No âmbito do direito civil, houve avanços em relação ao reconhecimento de novos tipos de família foi com o advento do Código Civil vigente, a partir de 2002. O novo Código Civil – que acolheu as disposições relativas a direitos humanos que a Constituição Federal trouxe – teve muitas inovações que foram muito interessantes do ponto de vista familiar.
Hoje, ainda se figura o paradigma da monogamia nas relações, com consequências cíveis e criminais para a parte que tentar se casar estando impedido (já sendo casado). Para isso, existe o crime de bigamia no Código Penal.
Antes de desconstruir o conceito da bigamia, que será realizada no decorrer do artigo científico, precisamos fazer algumas reflexões com relação aos conceitos aqui trabalhados.
Sobre o princípio da afetividade nas relações, Nunes (2014) esclarece que ele não é um princípio expresso na Constituição Federal de 1988, se tratando de uma construção doutrinária a partir da interpretação de vários outros princípios que regem o direito de família:
o princípio da afetividade, entendido este como o mandamento axiológico fundado no sentimento protetor da ternura, da dedicação tutorial e das paixões naturais, não possui previsão legal específica na legislação pátria. Sua extração é feita de diversos outros princípios, como o da proteção integral e o da dignidade da pessoa humana, este também fundamento da República Federativa do Brasil
Com relação as relações poliafetivas e ao poliamor, é necessário que compreendamos os seus significados e seus impactos nas vidas daqueles que escolhem essa modalidade de se relacionar e formar sua família. Para isso, contaremos com o auxílio de alguns autores que consigam elucidar melhor essa questão.
Cardin e Moraes (2018) entendem o poliamor como “a possibilidade de amar, sentir atração sexual e relacionar-se com mais de uma pessoa concomitantemente”. Podemos perceber, portanto, a amplitude deste conceito: não se trata apenas de algo carnal, de momento e transitório ou sem amor: o poliamor pode ser tão somente a possibilidade da atração sexual para com mais de uma pessoa como também a possibilidade de amar ou relacionar-se com mais de uma pessoa simultaneamente.

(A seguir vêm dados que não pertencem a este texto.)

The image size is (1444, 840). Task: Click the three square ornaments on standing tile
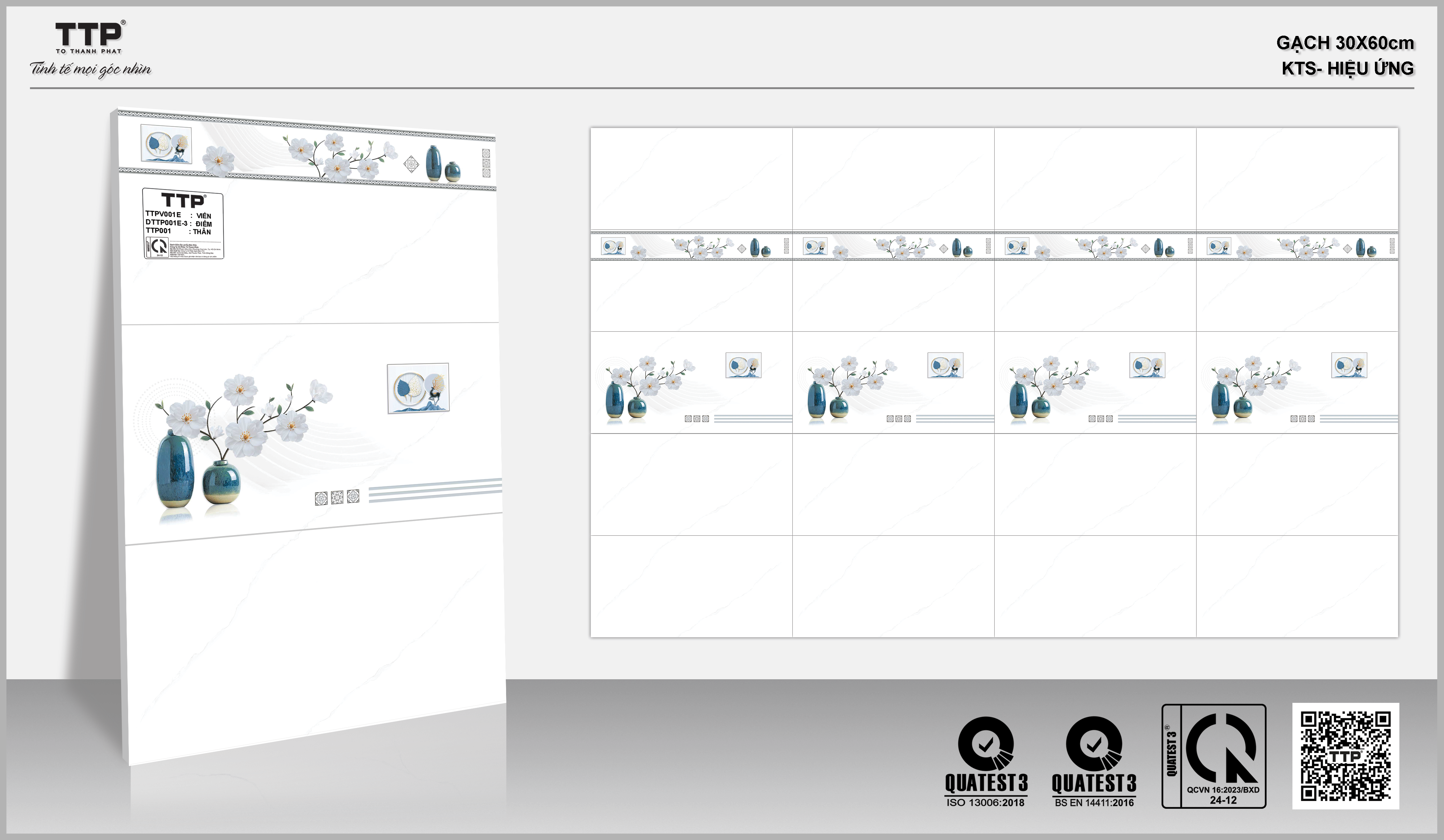point(337,497)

Costa e Belmino (2015) completam essa ideia ao afirmar que para as pessoas adeptas ao poliamor, o amor não deve ser um instrumento de exclusão do mundo e das pessoas, por isso não são adeptas ao ideal do amor monogâmico:
A filosofia adotada no poliamor considera que amar única e exclusivamente uma só pessoa pelo resto da vida é algo inconcebível, que o amor não deve excluir o mundo ou as pessoas. Assim, os indivíduos podem amar e ser amados por mais de uma pessoa simultaneamente; esta é a lógica que esta ideologia tenta defender (FREIRE, 2013). Contudo, para que essa forma de relacionamento seja possível, seus adeptos tendem a cultivar princípios que são norteadores dessa prática, a saber: honestidade e consenso principalmente. (gn)

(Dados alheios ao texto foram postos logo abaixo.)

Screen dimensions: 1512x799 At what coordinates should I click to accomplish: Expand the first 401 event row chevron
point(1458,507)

Este tipo de relacionamento pode ser aberto ou fechado, a depender da combinação prévia entre os envolvidos na relação. Tal combinação, como decorre a própria palavra, envolve um acordo interno entre os envolvidos no relacionamento.

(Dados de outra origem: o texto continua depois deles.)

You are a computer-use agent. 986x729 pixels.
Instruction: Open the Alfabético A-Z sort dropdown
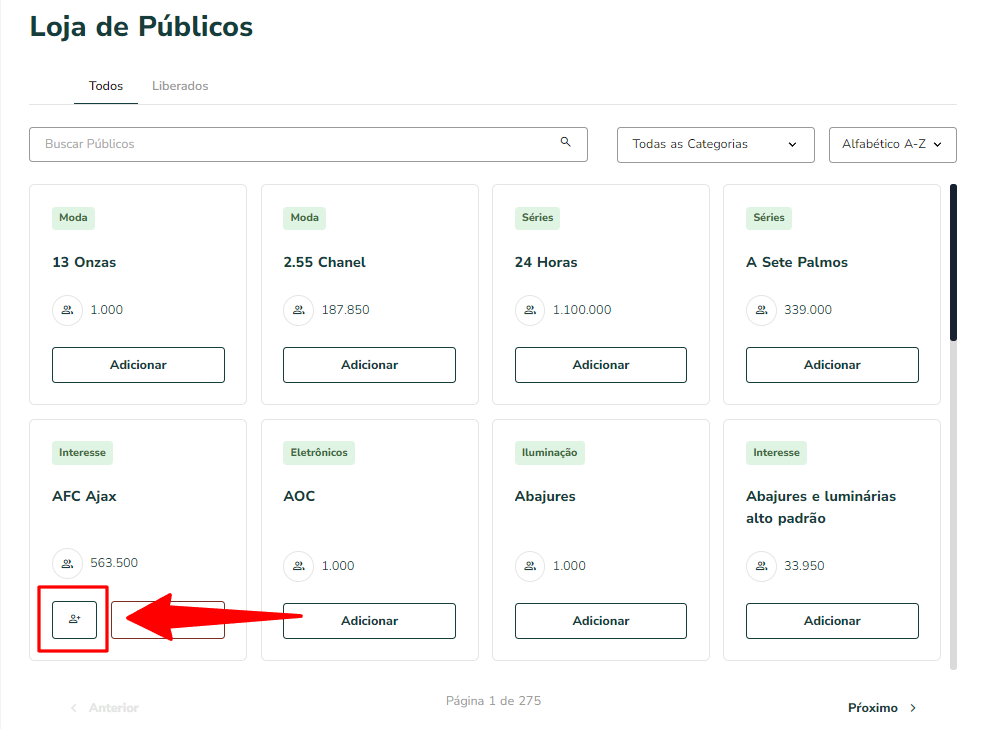pos(892,145)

Ao partir dessa ideia de poliamor, Cardin e Moraes (2018) relacionam esse conceito com o de poliafetividade, que seria essa relação afetiva de mais de duas pessoas e afastando a poliafetividade e o poliamor da ideia de promiscuidade, que acabam sendo muito ligados a esse ideal por pessoas que desconhecem ou não compreendem essas novas formas de relacionamento:
A poliafetividade faz parte dessa variedade múltipla de inter-relações que compõe a sociedade contemporânea, e expressa de forma distinta que o sentimento é livre e pode ser manifestado de diversas maneiras.
O que não se confunde com nenhum tipo de promiscuidade, pois não se trata de procurar incessantemente por diversas experiências sexuais desvirtuadas, mas, sim, de manter total honestidade no seio das relações, sendo que todas as pessoas envolvidas estão a par da situação e se sentem confortáveis com ela.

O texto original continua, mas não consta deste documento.